*Extracted text*

-------------------------

During this years pgconf.eu we displayed a “cluster in a box” demo case. Many of you inquired about how we built it, so here is a blog post with all details.

Cluster in a box

The goal was to provide a hands on experience of injecting failures to a high availability cluster and to show off the resiliency and self-healing capabilities of Patroni. Any visitor to our booth could try bringing down the cluster by using the big red shiny switches to cut power to any node. Patroni held up to the task magnificently, it swiftly handled failover and automatically recovered when we would expect it to. Manual intervention was only required in a couple of cases when the lack of power loss protection on our consumer level SSDs caused database corruption, which was swiftly fixed by just erasing the broken database and letting Patroni reinitialize it.

What is Patroni

Patroni overview

Patroni is an open source tool for building highly available clusters. It is not a complete solution for all your problems, and that is a good thing. Different companies have very different preferences on what an ideal cluster architecture looks like, depending on amount of databases managed, if they are running on hardware or virtual machines or containers, network topology, durability vs. availability and so on. Patroni is a good building block for a large variety of different cluster architectures. Its role is to be a cluster manager, to make sure that there is always a PostgreSQL master in the cluster, but never more than one. It outsources the hard parts of making a HA cluster to battle tested and proven tools and integrates them together into a whole that is bigger than the sum of its parts.

The first hard problem is that of replication. To be highly available you need multiple copies of the database. For this Patroni relies on PostgreSQL streaming replication. PostgreSQL streaming replication has proven to be very reliable and very fast and serves us well as the core building block.

The second hard problem is getting cluster wide agreement on who is the master node. Patroni solves it by delegating it to an external purpose built tool, in Patroni terminology called a distributed consensus store. This consensus store is used to arbitrate leader election, store cluster state and cluster wide configuration. Various different providers are supported: etcd, Consul, Zookeeper, Exhibitor. Soon Kubernetes API can also be used for consensus. Having an external consensus store gives a battle tested implementation providing clear semantics to rest of the system, and allows for separate deployment of consensus and data nodes.

The third outsourced problem is routing client connections to the current master node. This can be done in many different ways. Consul or similar products can be used to do DNS based routing. Patroni provides a health check endpoint to integrate with a TCP/IP load balancer, such as HAProxy, F5 BigIP or AWS ELB. If the servers are on the same L2 network a virtual IP can be moved around based on cluster state. Starting from PostgreSQL 10 you can specify multiple hosts and let client library pick the master server. Or you can roll your own by integrating Patroni health check API into your application connection management.


External quorum Patroni deploymentSmall Patroni deployment

For the demonstration cluster we picked a bare metal deployment with a separate etcd. Mostly because having external consensus allowed for more interesting demonstrations with multiple nodes failing simultaneously. This setup would be common in cases where there already is an etcd deployment in the organization, or there is a plan to deploy multiple database clusters. In our case the etcd cluster was simply the head node laptop running a simple etcd instance. For real HA deployments you would want to have 3 or more etcd servers, each in separate failure domains with no single point of failure. Client connection routing was done by a HAProxy running on the same headnode.

-------------------------

*Provided data*
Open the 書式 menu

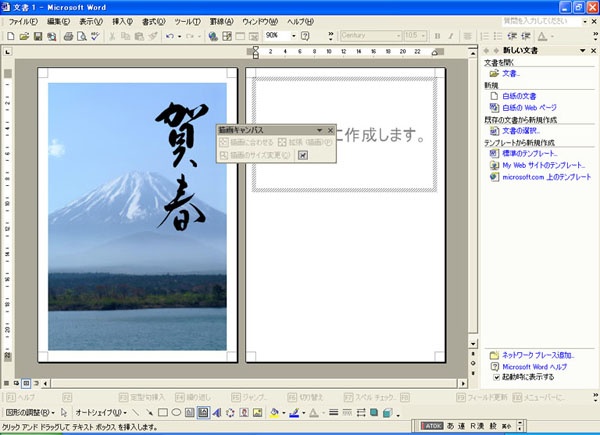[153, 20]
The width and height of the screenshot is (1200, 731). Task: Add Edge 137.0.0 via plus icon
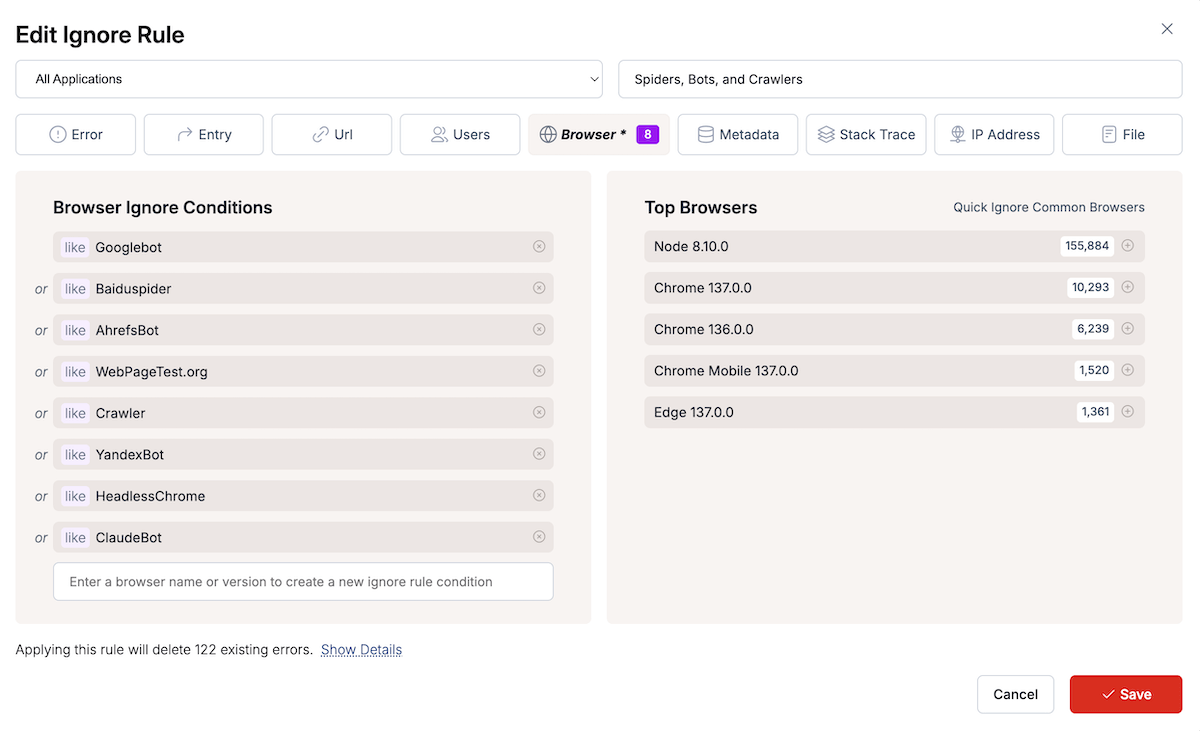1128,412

-------------------------

*Written request*
Copy the Patroni post starting with "Patroni overview" and going on through "of its parts.", swapping "cluster manager" for "cluster coordinator".

*Finished answer*
Patroni overview

Patroni is an open source tool for building highly available clusters. It is not a complete solution for all your problems, and that is a good thing. Different companies have very different preferences on what an ideal cluster architecture looks like, depending on amount of databases managed, if they are running on hardware or virtual machines or containers, network topology, durability vs. availability and so on. Patroni is a good building block for a large variety of different cluster architectures. Its role is to be a cluster coordinator, to make sure that there is always a PostgreSQL master in the cluster, but never more than one. It outsources the hard parts of making a HA cluster to battle tested and proven tools and integrates them together into a whole that is bigger than the sum of its parts.